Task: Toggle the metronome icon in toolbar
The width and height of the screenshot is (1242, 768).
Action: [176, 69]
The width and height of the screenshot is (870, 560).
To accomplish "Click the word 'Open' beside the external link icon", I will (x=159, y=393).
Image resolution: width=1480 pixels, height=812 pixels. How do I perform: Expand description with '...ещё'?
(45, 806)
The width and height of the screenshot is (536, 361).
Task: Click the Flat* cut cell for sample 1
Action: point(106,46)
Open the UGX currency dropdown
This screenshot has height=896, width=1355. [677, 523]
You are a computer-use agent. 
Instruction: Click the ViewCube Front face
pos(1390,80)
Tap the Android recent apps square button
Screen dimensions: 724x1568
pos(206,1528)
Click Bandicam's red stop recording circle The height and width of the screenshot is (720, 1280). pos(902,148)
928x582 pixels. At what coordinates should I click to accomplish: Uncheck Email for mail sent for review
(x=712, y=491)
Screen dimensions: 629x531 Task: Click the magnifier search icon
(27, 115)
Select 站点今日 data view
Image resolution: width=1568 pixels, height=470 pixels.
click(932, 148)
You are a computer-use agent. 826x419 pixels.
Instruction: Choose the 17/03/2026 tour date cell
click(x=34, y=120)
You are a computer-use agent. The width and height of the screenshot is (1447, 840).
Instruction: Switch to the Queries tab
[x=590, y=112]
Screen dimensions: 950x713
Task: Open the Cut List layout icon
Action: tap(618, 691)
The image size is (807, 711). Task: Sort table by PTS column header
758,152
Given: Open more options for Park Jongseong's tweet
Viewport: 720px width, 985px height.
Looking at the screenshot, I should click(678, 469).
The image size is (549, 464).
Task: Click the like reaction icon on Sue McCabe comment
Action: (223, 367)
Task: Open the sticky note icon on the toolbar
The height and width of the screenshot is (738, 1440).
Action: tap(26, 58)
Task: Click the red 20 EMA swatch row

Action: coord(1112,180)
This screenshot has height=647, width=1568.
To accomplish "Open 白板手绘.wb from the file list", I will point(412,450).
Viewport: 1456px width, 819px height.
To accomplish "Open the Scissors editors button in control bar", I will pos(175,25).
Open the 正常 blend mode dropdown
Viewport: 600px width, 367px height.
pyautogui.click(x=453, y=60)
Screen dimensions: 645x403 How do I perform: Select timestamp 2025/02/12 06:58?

◆ **Stated task**
Write out every line of the items above as a numbered list, leaving out any blank lines.

◆ **Response for this exercise**
1. Task: Toggle the metronome icon in toolbar
2. The width and height of the screenshot is (1242, 768).
3. Action: [176, 69]
4. The width and height of the screenshot is (870, 560).
5. To accomplish "Click the word 'Open' beside the external link icon", I will (x=159, y=393).
6. Image resolution: width=1480 pixels, height=812 pixels. How do I perform: Expand description with '...ещё'?
7. (45, 806)
8. The width and height of the screenshot is (536, 361).
9. Task: Click the Flat* cut cell for sample 1
10. Action: point(106,46)
11. Open the UGX currency dropdown
12. This screenshot has height=896, width=1355. [677, 523]
13. You are a computer-use agent. 
14. Instruction: Click the ViewCube Front face
15. pos(1390,80)
16. Tap the Android recent apps square button
17. Screen dimensions: 724x1568
18. pos(206,1528)
19. Click Bandicam's red stop recording circle The height and width of the screenshot is (720, 1280). pos(902,148)
20. 928x582 pixels. At what coordinates should I click to accomplish: Uncheck Email for mail sent for review
21. (x=712, y=491)
22. Screen dimensions: 629x531 Task: Click the magnifier search icon
23. (27, 115)
24. Select 站点今日 data view
25. Image resolution: width=1568 pixels, height=470 pixels.
26. click(932, 148)
27. You are a computer-use agent. 826x419 pixels.
28. Instruction: Choose the 17/03/2026 tour date cell
29. click(x=34, y=120)
30. You are a computer-use agent. The width and height of the screenshot is (1447, 840).
31. Instruction: Switch to the Queries tab
32. [x=590, y=112]
33. Screen dimensions: 950x713
34. Task: Open the Cut List layout icon
35. Action: tap(618, 691)
36. The image size is (807, 711). Task: Sort table by PTS column header
37. 758,152
38. Given: Open more options for Park Jongseong's tweet
39. Viewport: 720px width, 985px height.
40. Looking at the screenshot, I should click(678, 469).
41. The image size is (549, 464).
42. Task: Click the like reaction icon on Sue McCabe comment
43. Action: (223, 367)
44. Task: Open the sticky note icon on the toolbar
45. The height and width of the screenshot is (738, 1440).
46. Action: tap(26, 58)
47. Task: Click the red 20 EMA swatch row
48. Action: coord(1112,180)
49. This screenshot has height=647, width=1568.
50. To accomplish "Open 白板手绘.wb from the file list", I will point(412,450).
51. Viewport: 1456px width, 819px height.
52. To accomplish "Open the Scissors editors button in control bar", I will pos(175,25).
53. Open the 正常 blend mode dropdown
54. Viewport: 600px width, 367px height.
55. pyautogui.click(x=453, y=60)
56. Screen dimensions: 645x403 How do I perform: Select timestamp 2025/02/12 06:58?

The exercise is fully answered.